1. The brightness of the viewing field is poor
Problem Solution
The condenser is too low. Raise the condenser to correct its position.
The condenser iris diaphragm is closed. Open the diaphragm properly.
2. There are dark shadows in the field which move as you turn around the eyepiece.
Problem Solution
The surface of the eyepiece has scratches. Replace the eyepiece.
The eyepiece is dirty. Clean the eyepiece.
3. The image with the high power objective is not clear.
Problem Solution
The slide is upside down. Turn the slide over.
There is an air bubble in the oil. Move 100x lens quickly from side to side.
There is dirt on the objective. Clean the lens.
The oil is too sticky. Use thinner immersion oil or specified
immersion oil.
4. The image is not clear with the low power objective.
Problem Solution
There is oil on the lens. Clean the lens.
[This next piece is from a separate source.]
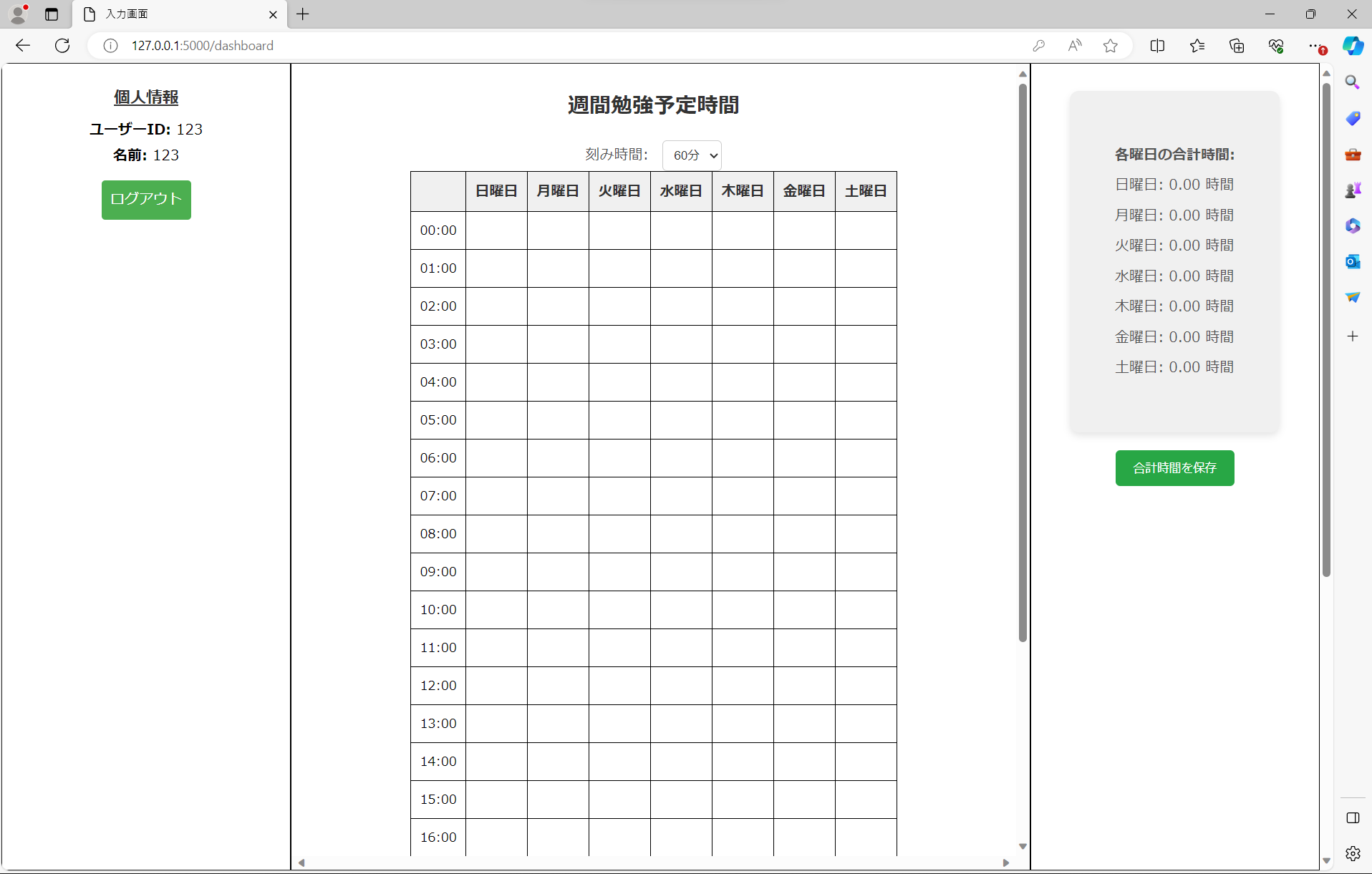
Task: Click the back navigation arrow
Action: [23, 46]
There is a layer of dust on the upper surface of
the objective.
Clean the lens.
18
If the view field is still dim and cloudy, consider the following possible causes:
Massive growth of fungus on the lenses or prisms due to storage in a high humidity environment
Penetration of immersion oil between the lenses of the objective through damaged lens cement
(due to use of poor-quality oil such as cedar oil or misuse of xylene). This is likely the cause if a
completely hazy field becomes clear after changing the objective.
A damaged objective (due to careless focusing, dropping, rough changing of slides)
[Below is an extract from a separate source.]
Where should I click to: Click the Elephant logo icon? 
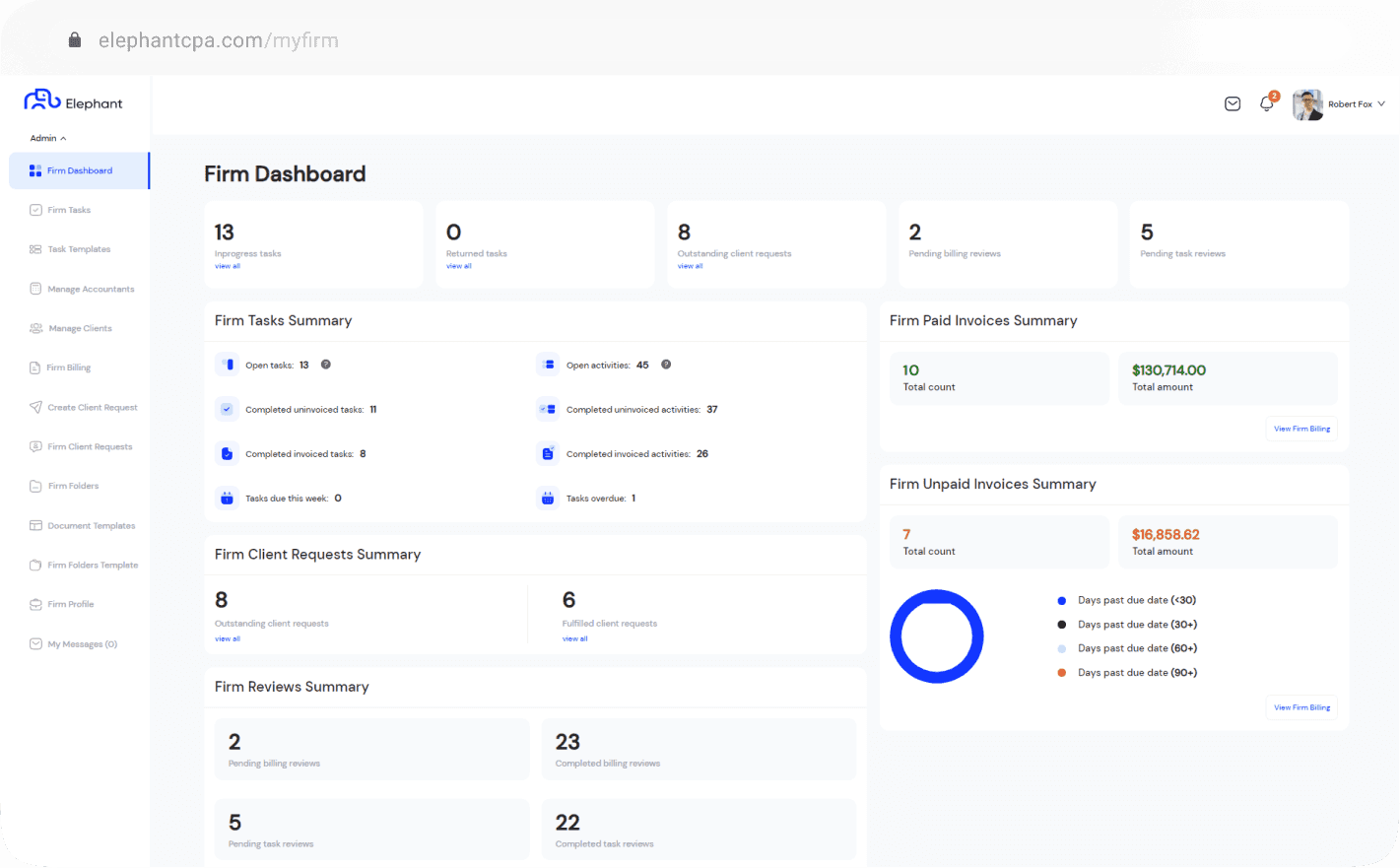point(42,100)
Frequently-encountered operational errors include the following:
Focusing the first slide using the 100x immersion objective without passing through a low power
objective.
Changing slides from under the immersion objective without turning it away first.
Wiping lenses without first blowing away dust and sand.
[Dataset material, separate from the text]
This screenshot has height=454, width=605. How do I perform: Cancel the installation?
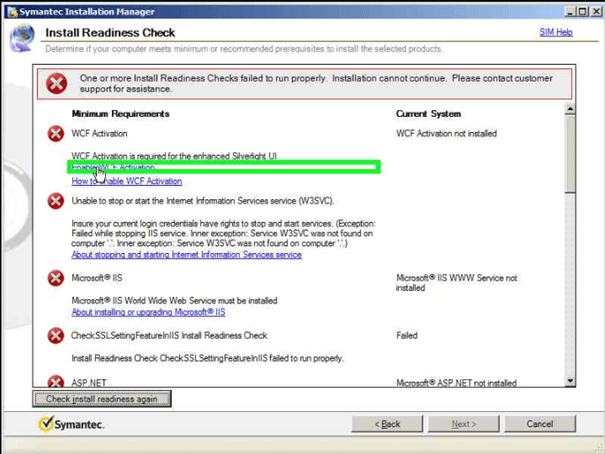point(540,424)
Cleaning lenses or other parts with xylene.
Using cedar wood oil, liquid paraffin, or xylene-diluted oil instead of pure synthetic immersion
oil.
Keeping the microscope in a confined space without ventilation in a humid climate.
Log Book
A microscope log book should be maintained to enter problems encountered in the operation of the
microscope, maintenance schedule, repairs done on the microscope and availability of spares like bulbs,
fuses, anti-mold strips etc.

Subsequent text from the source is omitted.